Blitz-ridden London: Marnie Fern’s life is torn apart when her grandfather is killed in an air raid. But once she discovers that he’d been working undercover as a radio operative – or Pianist – for the Dutch resistance, Marnie knows she must complete his mission – no matter the cost…
Nazi-occupied Amsterdam: At the other end of the wireless, fellow pianist Corrie Bakker is caught in a dangerous game of cat-and-mouse as she desperately tries to keep her loved ones out of the line of fire – even if it means sacrificing herself…
Bound together by the invisible wires of their radios, the two women lead parallel lives in their home cities, as both are betrayed by those they trust the most. But when the Nazis close in on one of them, only the other can save her…
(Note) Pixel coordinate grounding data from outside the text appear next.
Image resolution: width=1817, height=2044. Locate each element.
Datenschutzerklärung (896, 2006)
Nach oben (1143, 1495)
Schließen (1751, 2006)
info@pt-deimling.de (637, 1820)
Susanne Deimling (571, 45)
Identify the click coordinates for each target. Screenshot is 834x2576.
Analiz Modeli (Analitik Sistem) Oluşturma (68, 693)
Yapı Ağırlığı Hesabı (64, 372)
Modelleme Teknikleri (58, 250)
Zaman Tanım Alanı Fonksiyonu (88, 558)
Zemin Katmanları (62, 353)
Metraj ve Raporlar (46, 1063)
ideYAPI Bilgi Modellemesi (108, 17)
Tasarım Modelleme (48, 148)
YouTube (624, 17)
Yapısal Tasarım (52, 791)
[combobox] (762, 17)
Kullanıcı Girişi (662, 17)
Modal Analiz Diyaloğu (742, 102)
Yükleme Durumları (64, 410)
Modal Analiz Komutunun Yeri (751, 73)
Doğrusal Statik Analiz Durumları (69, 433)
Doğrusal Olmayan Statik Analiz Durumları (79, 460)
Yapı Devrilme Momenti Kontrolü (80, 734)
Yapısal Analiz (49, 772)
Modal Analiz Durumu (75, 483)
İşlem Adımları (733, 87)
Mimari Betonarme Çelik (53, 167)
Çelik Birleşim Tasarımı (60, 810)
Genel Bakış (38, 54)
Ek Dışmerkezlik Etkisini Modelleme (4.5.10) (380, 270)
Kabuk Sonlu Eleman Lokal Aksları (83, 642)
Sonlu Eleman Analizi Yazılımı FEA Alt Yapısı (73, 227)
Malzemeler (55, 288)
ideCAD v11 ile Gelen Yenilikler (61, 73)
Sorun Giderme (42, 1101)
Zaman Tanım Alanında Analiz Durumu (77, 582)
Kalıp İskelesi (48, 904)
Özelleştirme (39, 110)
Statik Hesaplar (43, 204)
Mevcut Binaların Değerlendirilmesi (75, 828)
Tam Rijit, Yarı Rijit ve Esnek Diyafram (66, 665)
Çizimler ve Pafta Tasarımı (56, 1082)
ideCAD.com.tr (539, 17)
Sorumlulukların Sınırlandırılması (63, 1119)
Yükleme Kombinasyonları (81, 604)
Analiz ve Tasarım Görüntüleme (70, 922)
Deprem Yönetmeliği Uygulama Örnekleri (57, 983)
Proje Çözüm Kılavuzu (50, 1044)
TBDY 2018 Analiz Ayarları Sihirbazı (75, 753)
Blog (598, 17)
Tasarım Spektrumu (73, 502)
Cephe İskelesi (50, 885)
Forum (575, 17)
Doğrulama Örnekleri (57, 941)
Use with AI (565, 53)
Two cities. Two spies. But which woman survives?
This is an emotional and heartbreaking historical fiction set during the Nazi occupation of Amsterdam and Blitz ridden London.
Mandy Robotham writes gripping and emotional historical fiction, mostly based in WWII and Nazi occupation in Europe and I always enjoyed reading her books. I got as an invitation to read and review this book and thank you Avon for inviting me to review this book. In fact the War Pianist in my opinion is one of her masterpieces, talking about lives of two brave women during the WWII–Corrie, a pianist in Amsterdam and Marnie, in London, and how their lives interchanged while broadcasting through the radio.
This book was raw, powerfully written, telling in the POV of Corrie and Marnie. Having done WWII history and a piano teacher myself, this book was in fact engaging and emotional in my opinion. The author did a good job of drawing the reader into that era and then making the reader feel like they are also a part of the resistance movement. There are vivid descriptions all too realistic to read, the rubble left behind the bomb that you could vividly actually picture the scene right in your head. The author managed to inflict fear and anxiety on the reader when the characters were nearly caught by the Nazis. Overall, this is powerfully written, emotional, heartbreaking and overall, gripping. Worth five stars!
Many thanks to Netgalley and Avon for the ARC. The review is based on my honest opinion only.